Wenn Dr. Großmann schon im Jahre 1894 gelegentlich
der 66. Versammlung deutscher Naturforscher
und Ärzte in Wien behauptete, daß selbst gewisse organische
Lähmungen und Paralysen durch Suggestion heilbar
sind, und weiter, wenn er für die suggestive Beseitigung
nicht nur funktioneller, sondern auch organischer Schmerzen
und noch weitergehend für die suggestive Behandlung der
Gelenkkrankheiten, mit besonderer Berücksichtigung des
chronischen Gelenkrheumatismus und der Gicht, als erster
eintrat und Beweise für die Heilung erbringt (siehe „Ztschr.

[Daten zur Zuordnung von Pixelkoordinaten]
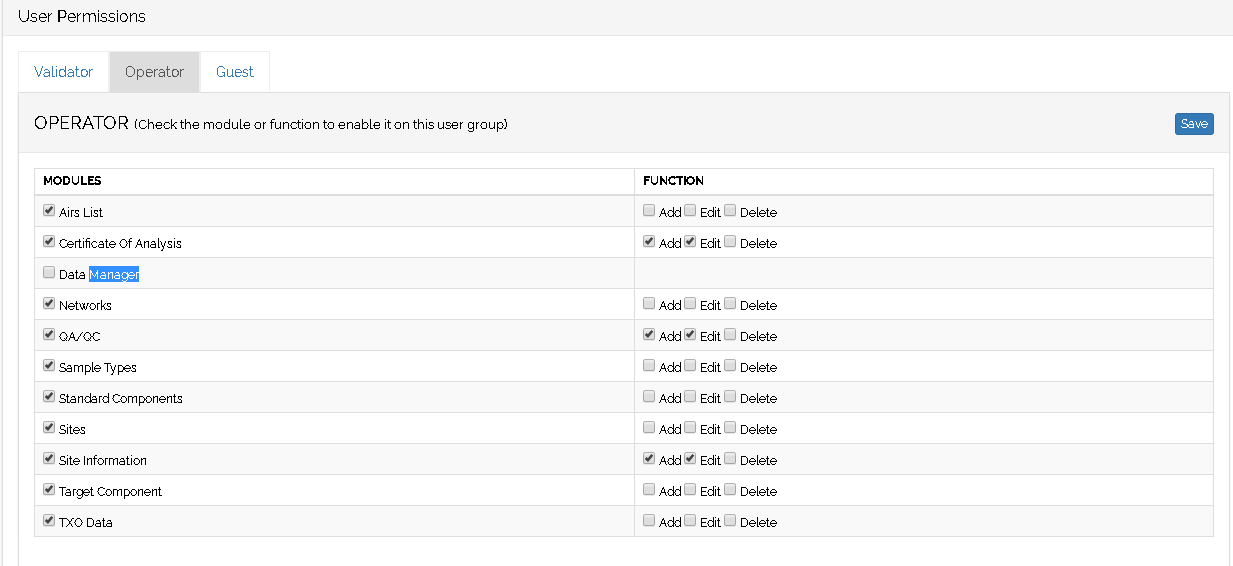The height and width of the screenshot is (566, 1233).
Task: Enable Edit function for Networks row
Action: click(x=690, y=304)
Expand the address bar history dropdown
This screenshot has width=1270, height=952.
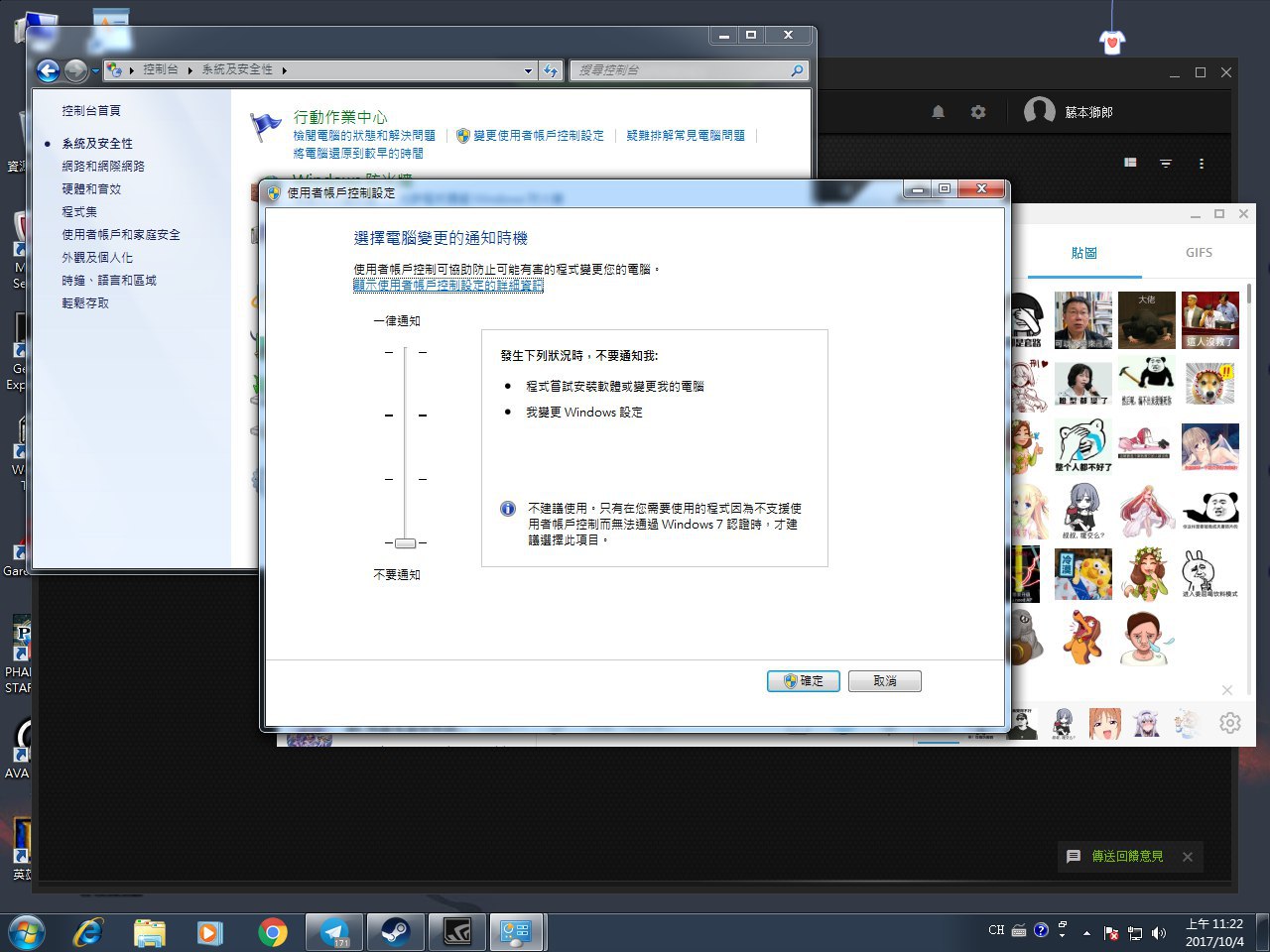(x=528, y=70)
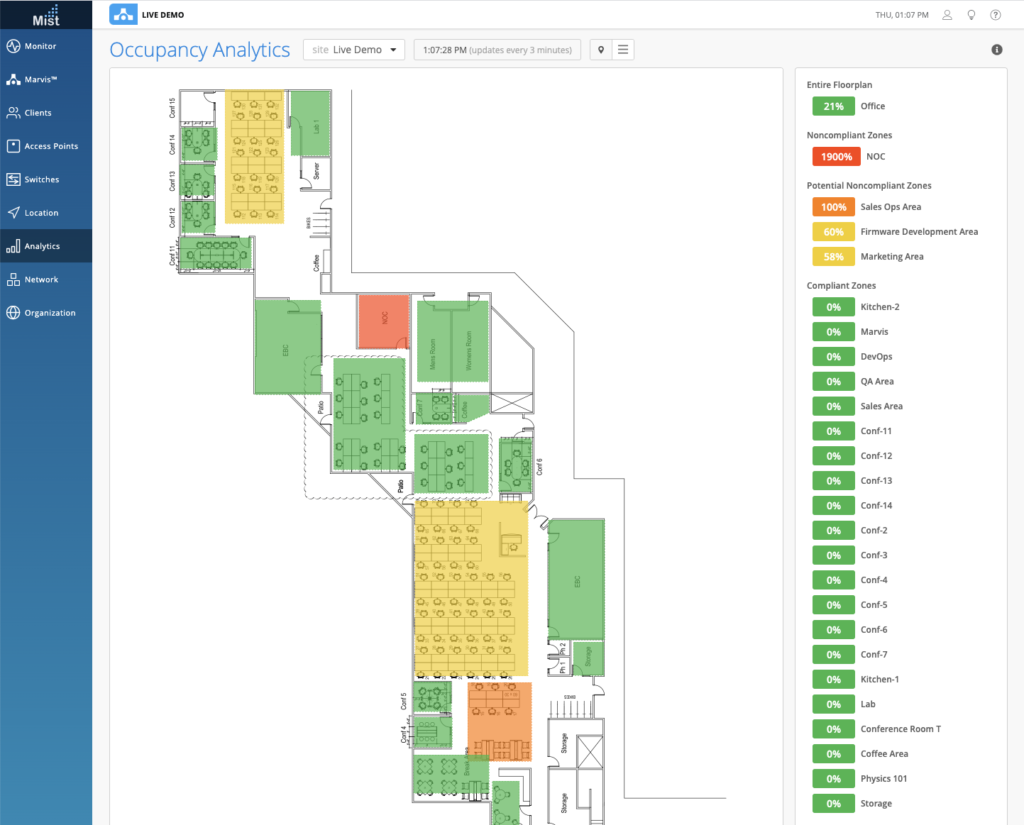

- **DEINE AUFGABE**: Gib aus dem Text über suggestive Heilbehandlung den Abschnitt von „Wenn Dr. Großmann“ bis einschließlich „erbringt (siehe „Ztschr.“ wieder und ersetze darin „Gicht“ durch „Podagra“.

- **ENDGÜLTIGE ANTWORT**:
Wenn Dr. Großmann schon im Jahre 1894 gelegentlich
der 66. Versammlung deutscher Naturforscher
und Ärzte in Wien behauptete, daß selbst gewisse organische
Lähmungen und Paralysen durch Suggestion heilbar
sind, und weiter, wenn er für die suggestive Beseitigung
nicht nur funktioneller, sondern auch organischer Schmerzen
und noch weitergehend für die suggestive Behandlung der
Gelenkkrankheiten, mit besonderer Berücksichtigung des
chronischen Gelenkrheumatismus und der Podagra, als erster
eintrat und Beweise für die Heilung erbringt (siehe „Ztschr.